▸ **SUPPLIED TEXT**
BOISE, IDAHO — The head of the Department of Veterans Affairs said the agency is making strides in reducing the backlog and reducing the time it takes to process pension and disability claims.
Veterans Affairs Secretary Eric Shinseki said Wednesday an electronic filing network intended to replace the paperwork system is already showing positive results. For example, the number of files processed at 56 regional VA offices across the country increased from 80,000 in February and March to 94,000 in April and 94,000 last month, he said.
“Veterans, including veterans in Idaho, are waiting too long to get their benefits. We’re working to change that,” Shinseki said during a press conference at the VA’s Boise regional office.
Shinseki, a retired Army four-star general who has headed the VA since 2009, has made the backlog a top priority. His 2015 timeline “is aggressive, but I think it’s workable,” he said in a story published Thursday by the Idaho Statesman.
On Monday, the VA reported that it had 833,130 claims, with two-thirds — 547,922 — pending for more than 125 days. The average paper claim takes 290 days to process, Shinseki said. He said he’s confident the new system will cut that time by more than half.
“Our calculations are that this will get us down to 125 days,” while avoiding mistakes that have been a problem with paper claims, Shinseki said. “Speed and accuracy are both important.”

▸ **Saved data entries**
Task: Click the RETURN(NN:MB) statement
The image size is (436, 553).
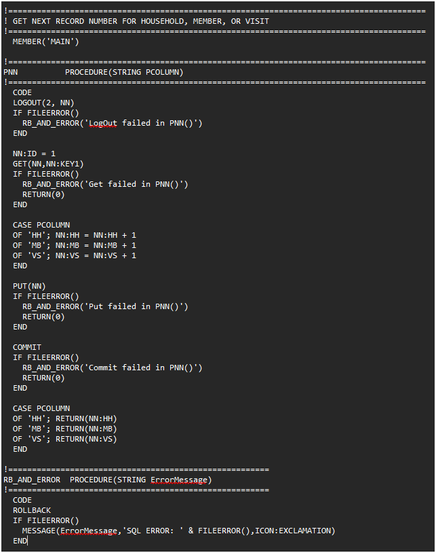Action: pyautogui.click(x=81, y=429)
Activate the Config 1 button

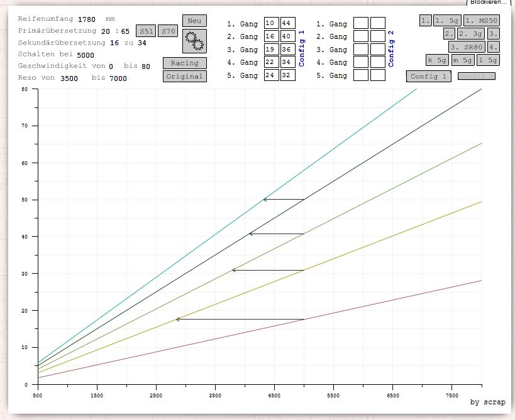[x=428, y=76]
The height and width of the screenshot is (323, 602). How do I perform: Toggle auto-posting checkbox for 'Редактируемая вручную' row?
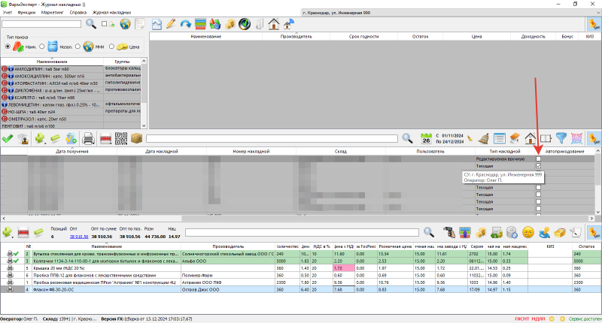tap(538, 159)
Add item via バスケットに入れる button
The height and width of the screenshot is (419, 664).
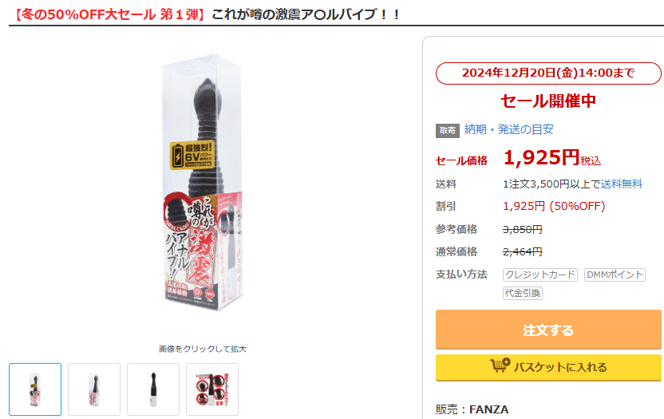point(548,367)
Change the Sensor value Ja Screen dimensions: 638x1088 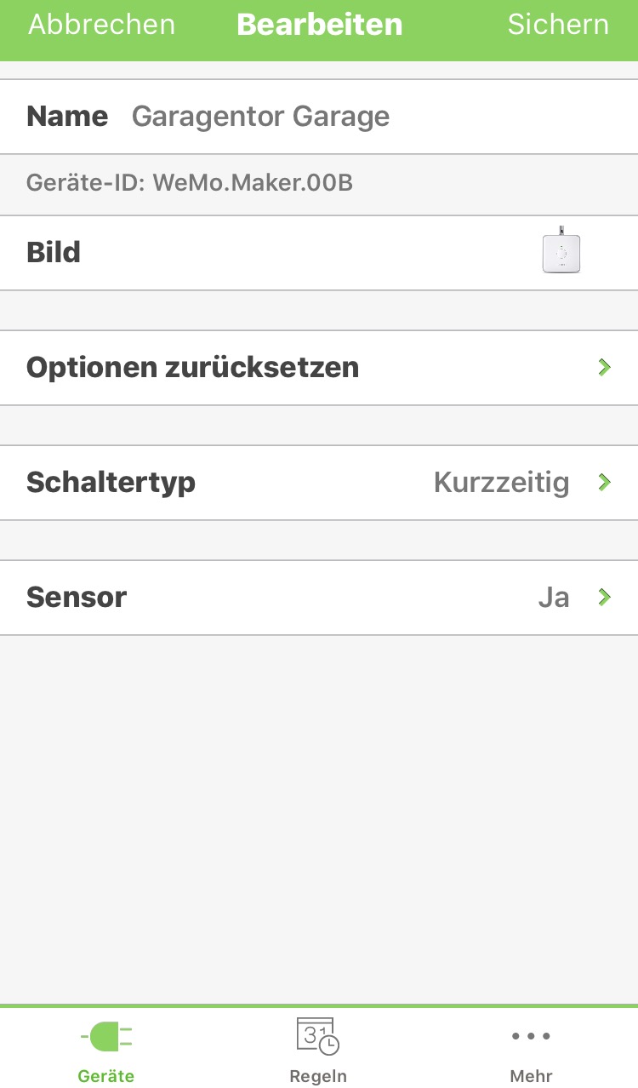click(553, 598)
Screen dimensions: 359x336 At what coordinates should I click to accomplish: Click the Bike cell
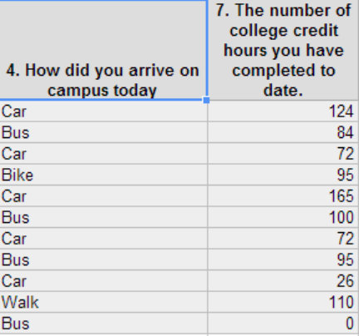[103, 175]
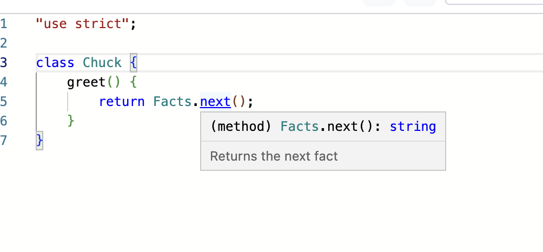
Task: Click the input field at the top right
Action: tap(493, 3)
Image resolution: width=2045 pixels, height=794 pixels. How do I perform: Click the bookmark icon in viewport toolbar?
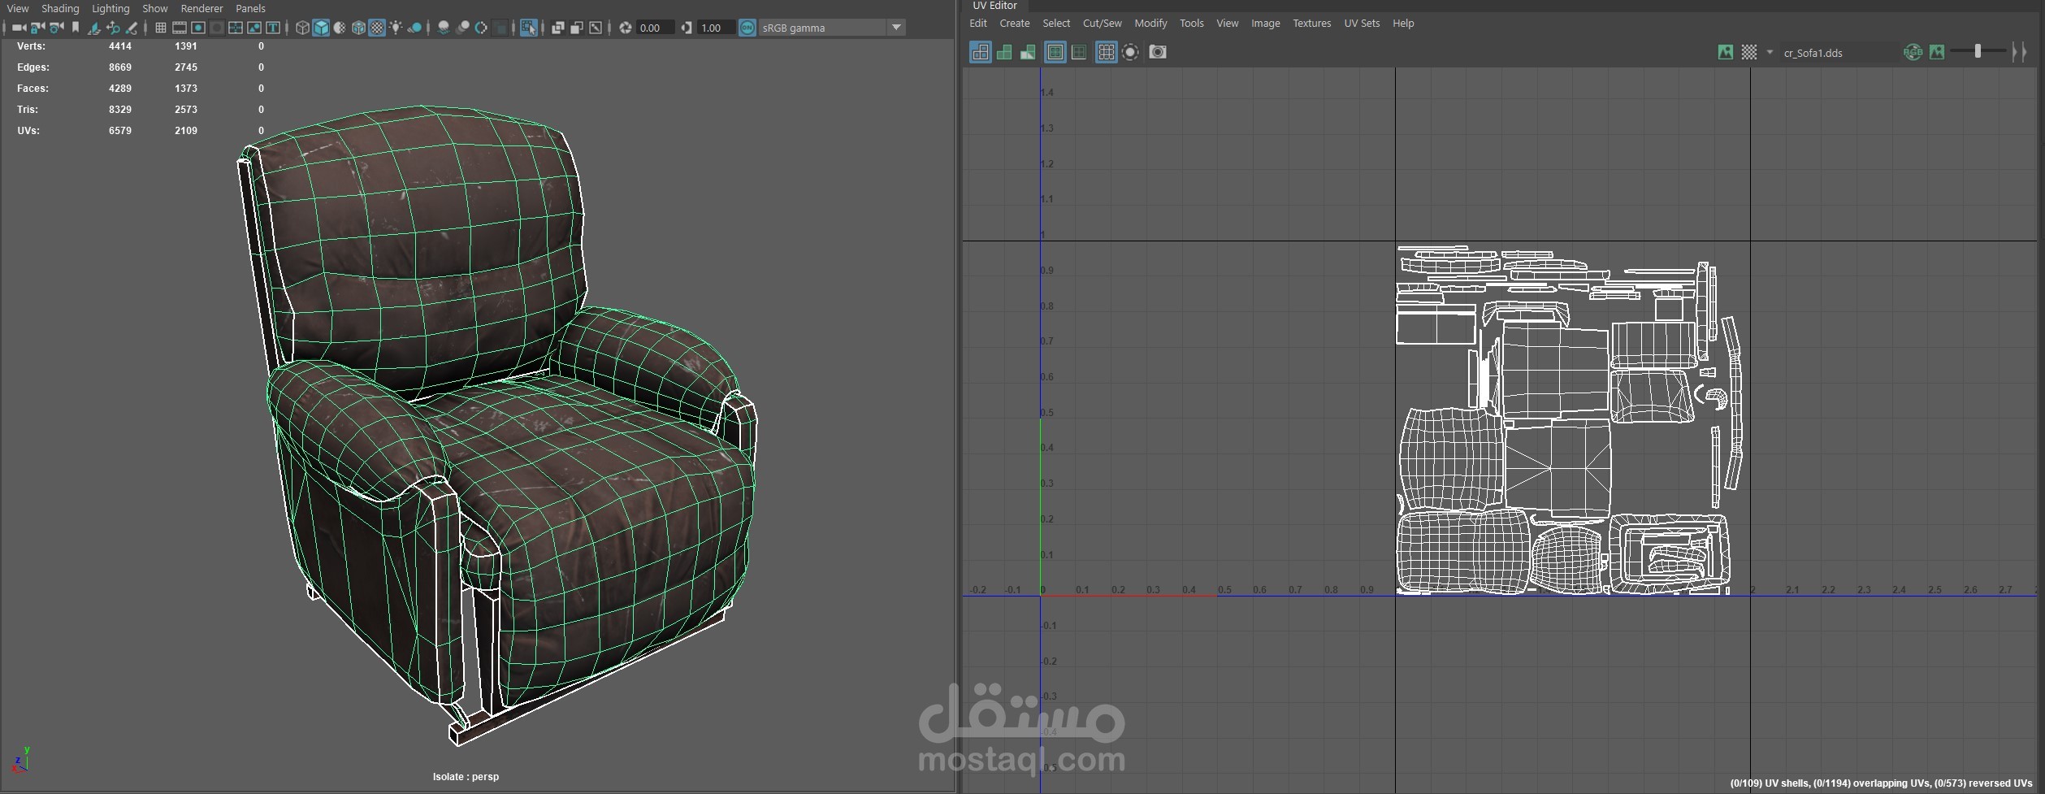[76, 28]
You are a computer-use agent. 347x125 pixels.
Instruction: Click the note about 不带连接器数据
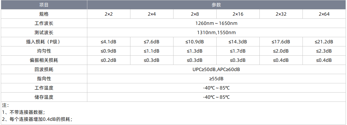pyautogui.click(x=23, y=112)
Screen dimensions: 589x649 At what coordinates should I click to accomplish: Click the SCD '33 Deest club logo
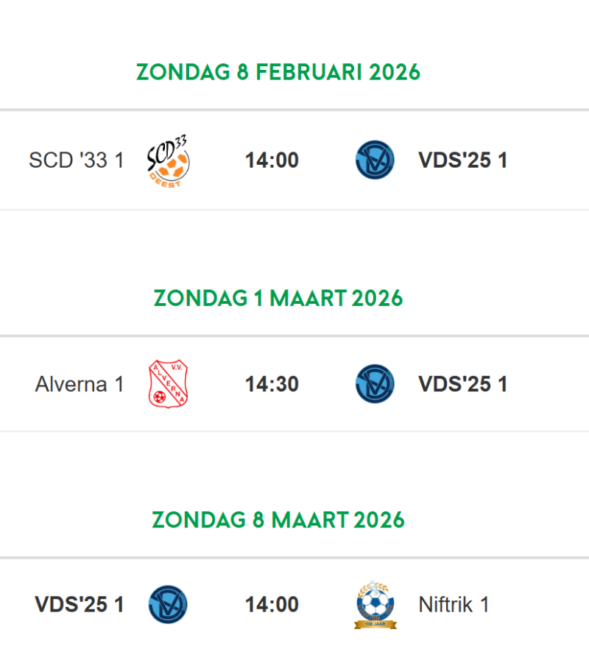click(169, 159)
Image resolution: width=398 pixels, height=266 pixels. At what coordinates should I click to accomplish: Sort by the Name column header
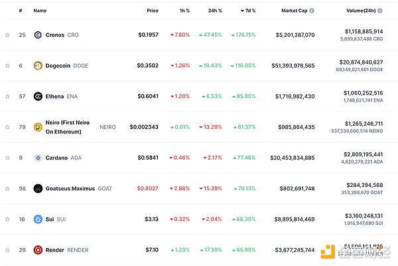pyautogui.click(x=40, y=11)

▸ **ASSIGNED TASK 1**
Can you quote the VA backlog article from "BOISE, IDAHO —" to "and disability claims."?
▸ **ASSIGNED TASK 2**
How would the article on the VA claims backlog go on after the point where it stops? Continue it.

▸ **OUTPUT 1**
BOISE, IDAHO — The head of the Department of Veterans Affairs said the agency is making strides in reducing the backlog and reducing the time it takes to process pension and disability claims.

▸ **OUTPUT 2**
For Idaho veterans filing claims in Boise, service is typically faster than in other regional offices, he said. Cases handled by its staff are typically processed in 143 days, better than the other 15 Western offices. Salt Lake City averages 256 days; Portland, 230; Seattle, 250; and Reno, 331, according to the latest report.
At times, the claims process has been so complicated that it was nearly impossible for a veteran to submit a successful claim, said Josh Callihan, spokesman for the Boise VA Medical Center.
Most veterans rely on state and county veterans service officers to assist with their claims. With the new system, veterans still might use the service officers or can submit their claims online themselves.
Representatives of two statewide veterans organizations applauded Shinseki’s efforts but questioned whether the software will be as effective as advertised.
“It’s good to try and get the backlog down. However, I’m not sure they’ll be able to do that,” said Arthur Gimpel, an Idaho Falls resident who serves as state commander of the American Legion.